A US destroyer stopped two ⁠oil tankers from ⁠leaving Iran on Tuesday, a US official said.

"While diplomatic headlines suggest the possibility of renewed US-Iran talks and even a temporary easing of transit restrictions, the physical reality remains fragmented," the Schork Group said in a note.

The market stands to lose some access to further supply after two US administration officials told Reuters on Tuesday the US will not renew a 30-day waiver of sanctions on Iranian oil at sea that expires this week, and quietly let a similar waiver on sanctions on Russian oil expire over the weekend.

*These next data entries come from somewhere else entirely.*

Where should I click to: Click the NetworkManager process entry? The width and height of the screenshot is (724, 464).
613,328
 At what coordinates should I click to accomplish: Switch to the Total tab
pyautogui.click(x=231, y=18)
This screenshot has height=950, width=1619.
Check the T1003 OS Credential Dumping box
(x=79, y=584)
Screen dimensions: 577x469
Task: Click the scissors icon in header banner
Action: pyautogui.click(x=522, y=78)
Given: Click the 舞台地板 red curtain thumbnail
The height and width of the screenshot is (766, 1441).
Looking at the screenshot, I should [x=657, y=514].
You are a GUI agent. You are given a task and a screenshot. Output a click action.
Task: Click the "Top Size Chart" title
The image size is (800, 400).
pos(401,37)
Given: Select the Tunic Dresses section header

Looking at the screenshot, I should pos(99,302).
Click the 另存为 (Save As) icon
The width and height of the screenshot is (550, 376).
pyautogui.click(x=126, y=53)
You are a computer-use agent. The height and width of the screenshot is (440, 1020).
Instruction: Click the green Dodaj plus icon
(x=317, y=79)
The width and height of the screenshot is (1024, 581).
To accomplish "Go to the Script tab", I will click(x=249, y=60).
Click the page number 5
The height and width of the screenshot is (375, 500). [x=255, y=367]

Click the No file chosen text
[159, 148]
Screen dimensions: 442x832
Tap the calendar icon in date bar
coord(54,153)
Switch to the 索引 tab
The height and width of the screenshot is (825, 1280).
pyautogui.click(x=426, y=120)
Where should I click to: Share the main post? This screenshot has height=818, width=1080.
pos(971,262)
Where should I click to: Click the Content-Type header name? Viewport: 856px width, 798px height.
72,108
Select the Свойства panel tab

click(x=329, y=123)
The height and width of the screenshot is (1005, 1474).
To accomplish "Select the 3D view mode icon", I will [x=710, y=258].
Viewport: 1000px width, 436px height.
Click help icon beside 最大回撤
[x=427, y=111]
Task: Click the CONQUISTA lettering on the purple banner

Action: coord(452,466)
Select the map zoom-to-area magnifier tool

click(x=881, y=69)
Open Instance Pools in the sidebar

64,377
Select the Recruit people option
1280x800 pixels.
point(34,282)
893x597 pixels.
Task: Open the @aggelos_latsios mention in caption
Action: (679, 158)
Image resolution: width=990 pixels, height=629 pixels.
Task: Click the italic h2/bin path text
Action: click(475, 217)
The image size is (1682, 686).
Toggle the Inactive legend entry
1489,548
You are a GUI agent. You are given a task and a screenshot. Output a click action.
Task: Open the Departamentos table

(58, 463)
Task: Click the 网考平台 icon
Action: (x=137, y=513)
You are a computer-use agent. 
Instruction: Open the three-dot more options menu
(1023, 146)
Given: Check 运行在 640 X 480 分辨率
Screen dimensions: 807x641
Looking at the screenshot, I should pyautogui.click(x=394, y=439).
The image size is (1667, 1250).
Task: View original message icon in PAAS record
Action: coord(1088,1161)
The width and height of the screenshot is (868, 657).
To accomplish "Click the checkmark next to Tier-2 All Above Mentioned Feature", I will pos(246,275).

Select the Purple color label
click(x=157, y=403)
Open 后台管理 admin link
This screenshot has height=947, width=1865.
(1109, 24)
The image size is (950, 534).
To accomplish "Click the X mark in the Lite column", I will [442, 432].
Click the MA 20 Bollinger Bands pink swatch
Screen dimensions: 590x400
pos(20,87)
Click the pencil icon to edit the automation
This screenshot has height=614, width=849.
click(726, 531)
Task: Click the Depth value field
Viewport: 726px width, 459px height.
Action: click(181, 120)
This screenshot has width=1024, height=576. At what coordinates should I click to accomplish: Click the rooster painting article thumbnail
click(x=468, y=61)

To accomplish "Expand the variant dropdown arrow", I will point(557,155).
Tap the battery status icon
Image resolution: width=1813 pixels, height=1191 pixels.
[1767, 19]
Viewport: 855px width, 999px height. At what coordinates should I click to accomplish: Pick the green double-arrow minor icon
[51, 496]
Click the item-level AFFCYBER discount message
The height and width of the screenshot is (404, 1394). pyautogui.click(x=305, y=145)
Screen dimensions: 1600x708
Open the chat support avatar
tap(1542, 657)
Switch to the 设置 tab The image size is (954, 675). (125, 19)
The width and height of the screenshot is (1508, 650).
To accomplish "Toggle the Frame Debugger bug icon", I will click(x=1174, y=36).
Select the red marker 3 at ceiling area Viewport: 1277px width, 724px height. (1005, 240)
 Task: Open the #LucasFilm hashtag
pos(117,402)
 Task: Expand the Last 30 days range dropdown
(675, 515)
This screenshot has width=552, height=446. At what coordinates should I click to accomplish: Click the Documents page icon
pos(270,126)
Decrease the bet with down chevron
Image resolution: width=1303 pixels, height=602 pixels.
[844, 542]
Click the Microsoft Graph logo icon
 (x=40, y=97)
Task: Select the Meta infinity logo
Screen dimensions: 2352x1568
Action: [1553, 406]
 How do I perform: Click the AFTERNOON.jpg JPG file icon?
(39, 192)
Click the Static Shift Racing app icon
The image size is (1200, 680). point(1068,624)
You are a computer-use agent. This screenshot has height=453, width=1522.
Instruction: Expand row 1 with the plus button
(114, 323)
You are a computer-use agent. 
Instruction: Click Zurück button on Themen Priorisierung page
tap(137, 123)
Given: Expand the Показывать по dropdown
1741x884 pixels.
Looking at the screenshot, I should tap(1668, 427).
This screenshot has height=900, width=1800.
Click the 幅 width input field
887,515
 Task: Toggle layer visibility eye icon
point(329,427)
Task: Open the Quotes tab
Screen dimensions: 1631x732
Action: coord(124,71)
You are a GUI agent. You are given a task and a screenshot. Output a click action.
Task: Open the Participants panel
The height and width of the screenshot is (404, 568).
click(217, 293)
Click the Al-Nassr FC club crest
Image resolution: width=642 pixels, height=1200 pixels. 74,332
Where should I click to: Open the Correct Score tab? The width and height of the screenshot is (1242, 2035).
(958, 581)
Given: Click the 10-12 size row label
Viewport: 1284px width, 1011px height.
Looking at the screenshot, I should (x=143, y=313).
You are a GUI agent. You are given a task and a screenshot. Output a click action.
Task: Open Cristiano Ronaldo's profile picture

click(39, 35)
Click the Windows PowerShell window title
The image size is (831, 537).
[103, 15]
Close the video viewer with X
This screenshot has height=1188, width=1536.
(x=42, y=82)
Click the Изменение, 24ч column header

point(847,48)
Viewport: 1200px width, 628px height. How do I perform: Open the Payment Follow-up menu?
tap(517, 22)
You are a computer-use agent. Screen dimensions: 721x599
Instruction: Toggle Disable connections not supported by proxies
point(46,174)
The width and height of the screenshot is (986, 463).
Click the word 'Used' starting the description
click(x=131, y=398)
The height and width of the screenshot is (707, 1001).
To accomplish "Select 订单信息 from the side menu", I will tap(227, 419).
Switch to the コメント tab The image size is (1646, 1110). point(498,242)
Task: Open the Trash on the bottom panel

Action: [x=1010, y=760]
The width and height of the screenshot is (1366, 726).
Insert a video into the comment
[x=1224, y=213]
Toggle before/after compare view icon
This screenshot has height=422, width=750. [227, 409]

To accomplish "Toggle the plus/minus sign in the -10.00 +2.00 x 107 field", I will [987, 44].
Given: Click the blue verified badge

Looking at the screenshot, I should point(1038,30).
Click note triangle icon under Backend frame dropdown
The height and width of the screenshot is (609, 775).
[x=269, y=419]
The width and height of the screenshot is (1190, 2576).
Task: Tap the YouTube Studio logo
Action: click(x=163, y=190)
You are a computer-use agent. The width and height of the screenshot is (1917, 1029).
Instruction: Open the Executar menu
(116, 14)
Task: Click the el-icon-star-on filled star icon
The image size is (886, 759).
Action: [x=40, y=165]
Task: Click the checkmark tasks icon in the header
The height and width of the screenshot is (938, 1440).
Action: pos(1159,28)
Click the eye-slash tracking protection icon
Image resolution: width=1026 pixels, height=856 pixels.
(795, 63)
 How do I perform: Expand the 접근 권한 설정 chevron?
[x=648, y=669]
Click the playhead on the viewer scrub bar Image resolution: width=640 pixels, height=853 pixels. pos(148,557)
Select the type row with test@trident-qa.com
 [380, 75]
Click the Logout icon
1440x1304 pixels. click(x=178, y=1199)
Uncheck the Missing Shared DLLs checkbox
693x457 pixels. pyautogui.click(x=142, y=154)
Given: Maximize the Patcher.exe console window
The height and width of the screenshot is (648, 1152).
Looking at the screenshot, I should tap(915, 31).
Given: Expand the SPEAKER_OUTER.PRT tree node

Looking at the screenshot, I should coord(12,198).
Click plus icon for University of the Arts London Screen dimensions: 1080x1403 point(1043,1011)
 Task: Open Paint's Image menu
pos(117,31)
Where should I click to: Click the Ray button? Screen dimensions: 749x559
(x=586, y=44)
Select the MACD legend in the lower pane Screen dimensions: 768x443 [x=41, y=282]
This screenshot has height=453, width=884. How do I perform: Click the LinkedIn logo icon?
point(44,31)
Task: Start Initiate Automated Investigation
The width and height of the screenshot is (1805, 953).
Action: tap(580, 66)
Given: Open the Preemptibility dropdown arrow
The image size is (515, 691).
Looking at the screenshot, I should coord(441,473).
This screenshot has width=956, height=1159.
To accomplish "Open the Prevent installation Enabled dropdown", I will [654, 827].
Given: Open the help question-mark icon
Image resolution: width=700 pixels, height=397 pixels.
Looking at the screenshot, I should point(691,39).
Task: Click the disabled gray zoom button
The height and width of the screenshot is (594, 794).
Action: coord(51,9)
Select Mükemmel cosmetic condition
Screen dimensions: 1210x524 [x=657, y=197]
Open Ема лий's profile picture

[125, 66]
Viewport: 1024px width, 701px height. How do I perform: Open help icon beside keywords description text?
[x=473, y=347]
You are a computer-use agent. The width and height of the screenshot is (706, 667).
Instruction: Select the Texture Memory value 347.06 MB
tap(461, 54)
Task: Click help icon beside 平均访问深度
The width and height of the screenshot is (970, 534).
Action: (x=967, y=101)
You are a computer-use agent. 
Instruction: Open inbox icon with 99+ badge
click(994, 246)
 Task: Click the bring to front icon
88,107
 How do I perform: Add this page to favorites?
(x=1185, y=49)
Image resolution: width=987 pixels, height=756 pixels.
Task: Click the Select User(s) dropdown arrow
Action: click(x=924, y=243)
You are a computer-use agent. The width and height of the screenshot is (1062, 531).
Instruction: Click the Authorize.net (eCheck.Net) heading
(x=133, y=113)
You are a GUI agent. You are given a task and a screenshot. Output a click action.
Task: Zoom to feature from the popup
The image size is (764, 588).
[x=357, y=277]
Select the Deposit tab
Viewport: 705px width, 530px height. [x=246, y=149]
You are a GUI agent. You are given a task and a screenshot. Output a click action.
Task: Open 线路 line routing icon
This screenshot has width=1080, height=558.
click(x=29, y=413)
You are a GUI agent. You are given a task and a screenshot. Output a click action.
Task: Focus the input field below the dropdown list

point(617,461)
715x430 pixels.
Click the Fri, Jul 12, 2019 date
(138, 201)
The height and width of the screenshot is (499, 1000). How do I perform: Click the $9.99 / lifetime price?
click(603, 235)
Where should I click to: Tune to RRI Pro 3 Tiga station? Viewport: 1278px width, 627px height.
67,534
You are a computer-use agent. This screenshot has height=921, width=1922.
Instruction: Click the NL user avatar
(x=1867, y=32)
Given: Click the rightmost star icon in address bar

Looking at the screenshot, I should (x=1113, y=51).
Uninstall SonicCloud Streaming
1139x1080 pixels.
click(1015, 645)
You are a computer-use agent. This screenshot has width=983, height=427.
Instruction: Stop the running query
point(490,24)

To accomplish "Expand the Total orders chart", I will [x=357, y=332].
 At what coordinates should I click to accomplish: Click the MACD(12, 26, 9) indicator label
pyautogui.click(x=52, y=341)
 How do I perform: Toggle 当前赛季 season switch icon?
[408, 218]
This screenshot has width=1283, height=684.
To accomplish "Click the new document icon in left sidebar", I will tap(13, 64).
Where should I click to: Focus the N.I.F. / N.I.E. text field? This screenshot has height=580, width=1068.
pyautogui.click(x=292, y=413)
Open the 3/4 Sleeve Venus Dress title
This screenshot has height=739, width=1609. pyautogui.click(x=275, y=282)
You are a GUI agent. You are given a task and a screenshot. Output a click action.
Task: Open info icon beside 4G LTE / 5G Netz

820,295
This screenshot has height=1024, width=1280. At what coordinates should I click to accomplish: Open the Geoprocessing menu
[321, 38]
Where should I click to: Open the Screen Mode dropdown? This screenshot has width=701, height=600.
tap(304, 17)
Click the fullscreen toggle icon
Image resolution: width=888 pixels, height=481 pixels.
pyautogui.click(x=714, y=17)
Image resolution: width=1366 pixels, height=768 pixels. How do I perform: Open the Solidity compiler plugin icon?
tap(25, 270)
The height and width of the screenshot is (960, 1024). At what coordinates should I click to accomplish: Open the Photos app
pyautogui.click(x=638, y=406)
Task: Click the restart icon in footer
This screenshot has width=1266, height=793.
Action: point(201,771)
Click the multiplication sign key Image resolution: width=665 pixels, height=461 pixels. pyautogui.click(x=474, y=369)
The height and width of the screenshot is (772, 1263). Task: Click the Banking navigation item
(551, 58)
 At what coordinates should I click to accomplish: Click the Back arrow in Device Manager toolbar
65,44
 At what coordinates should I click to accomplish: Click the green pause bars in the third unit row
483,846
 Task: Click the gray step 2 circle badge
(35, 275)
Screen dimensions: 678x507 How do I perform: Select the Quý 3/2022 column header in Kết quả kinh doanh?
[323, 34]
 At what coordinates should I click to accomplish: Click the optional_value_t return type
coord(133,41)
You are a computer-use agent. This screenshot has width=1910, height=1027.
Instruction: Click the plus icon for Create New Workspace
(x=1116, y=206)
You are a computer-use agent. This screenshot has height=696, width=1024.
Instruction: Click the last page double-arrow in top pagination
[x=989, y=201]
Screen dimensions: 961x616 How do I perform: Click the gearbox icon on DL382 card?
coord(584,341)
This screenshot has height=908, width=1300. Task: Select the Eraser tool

Later in the day, markets will be watching for official US inventory data from the Energy Information Administration due at 10:30 a.m. ET (1430 GMT).

US crude oil stockpiles were expected to have risen slightly last week, while distillate and gasoline inventories likely fell, a Reuters poll showed.

Market sources familiar with American Petroleum Institute figures said on Tuesday US crude oil inventories jumped for the third straight week.